Safety note: The types of supercapacitors used in bike generator systems are capable of storing a lot of energy. Because capacitors have zero internal resistance, if a short circuit is created across the positive and negative terminals, all the energy stored in the capacitor will be released at once. This will create a lot of heat, which can cause burns or start fires, and the capacitor itself might explode. This risk is present in even partially charged capacitors, so always make sure to completely discharge a capacitor using a resistor or load before working with it, and after using it.
A capacitor’s voltage will correspond to the voltage output from the motor, with a smoothing effect on any variation in output that will be more pronounced with a bigger capacitor. If a cyclist is trying to maintain a 12V power supply, they will need to keep an eye on the voltage across the capacitor and adjust their pedalling speed or gear to keep the voltage steady.
It is possible to over charge a capacitor by applying a high voltage to it. If using an unprotected capacitor you will want to include either a step-down converter or charge controller to limit the voltage going into the capacitor and prevent it from being overcharged should someone decide to pedal very fast.
Lead Acid Battery Option¶
In the same way that a capacitor can smooth the voltage output from the motor, a battery can do the same with the added benefit of providing long term energy storage.
As with capacitors, it is possible to over charge the battery which can result in ‘battery fizz’ - an excess of hydrogen gas. For a 12v lead acid battery the voltage across the terminals should be kept between 12 and 14.5 volts. Batteries with larger capacities are more effective for this purpose - small batteries can be charged or discharged much faster, which can result in fluctuating voltages.
This option has the potential to quickly ruin a lead acid battery, so you might want to avoid using a high quality expensive battery for this purpose.

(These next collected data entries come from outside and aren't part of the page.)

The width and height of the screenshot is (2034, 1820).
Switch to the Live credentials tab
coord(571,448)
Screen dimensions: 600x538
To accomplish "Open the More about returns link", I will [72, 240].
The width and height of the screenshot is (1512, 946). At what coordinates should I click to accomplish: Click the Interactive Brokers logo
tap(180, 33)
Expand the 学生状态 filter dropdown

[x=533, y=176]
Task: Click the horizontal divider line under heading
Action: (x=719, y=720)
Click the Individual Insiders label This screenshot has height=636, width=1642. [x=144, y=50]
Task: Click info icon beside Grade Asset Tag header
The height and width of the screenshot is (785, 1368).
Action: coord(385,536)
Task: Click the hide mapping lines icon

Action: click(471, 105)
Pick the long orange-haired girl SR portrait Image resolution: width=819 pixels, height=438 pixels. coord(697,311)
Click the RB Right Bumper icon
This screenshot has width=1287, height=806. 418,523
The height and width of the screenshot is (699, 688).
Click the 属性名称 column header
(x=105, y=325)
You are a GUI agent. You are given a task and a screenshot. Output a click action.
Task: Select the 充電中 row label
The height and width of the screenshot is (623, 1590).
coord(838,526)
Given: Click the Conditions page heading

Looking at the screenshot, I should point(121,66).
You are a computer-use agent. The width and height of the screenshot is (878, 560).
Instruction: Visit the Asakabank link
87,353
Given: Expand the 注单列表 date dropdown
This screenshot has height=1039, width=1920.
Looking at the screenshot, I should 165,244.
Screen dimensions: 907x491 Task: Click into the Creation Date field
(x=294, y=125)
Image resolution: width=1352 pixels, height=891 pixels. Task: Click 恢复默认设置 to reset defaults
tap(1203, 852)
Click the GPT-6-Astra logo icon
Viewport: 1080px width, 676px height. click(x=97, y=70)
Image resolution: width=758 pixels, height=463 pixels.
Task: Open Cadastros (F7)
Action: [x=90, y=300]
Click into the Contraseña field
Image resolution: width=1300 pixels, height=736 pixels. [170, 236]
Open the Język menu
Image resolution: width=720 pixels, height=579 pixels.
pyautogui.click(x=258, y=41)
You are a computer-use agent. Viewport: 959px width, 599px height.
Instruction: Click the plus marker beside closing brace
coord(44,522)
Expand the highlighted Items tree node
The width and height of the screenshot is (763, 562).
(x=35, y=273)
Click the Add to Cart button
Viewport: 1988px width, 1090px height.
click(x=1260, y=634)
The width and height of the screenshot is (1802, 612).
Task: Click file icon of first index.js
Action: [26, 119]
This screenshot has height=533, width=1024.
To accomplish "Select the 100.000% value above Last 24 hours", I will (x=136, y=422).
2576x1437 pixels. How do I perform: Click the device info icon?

If you want to protect the battery while it is connected to a bike generator, you can use a charge controller. A charge controller monitors the voltage across the battery to ensure that it isn’t too high or that the battery doesn’t become overcharged. You should use a charge controller designed for wind turbines, that will divert power into a dump load when the battery is fully charged. A common charge controller for this is the Morningstar Tristar range. These charge controllers can also be used in combination with a capacitor instead of a battery.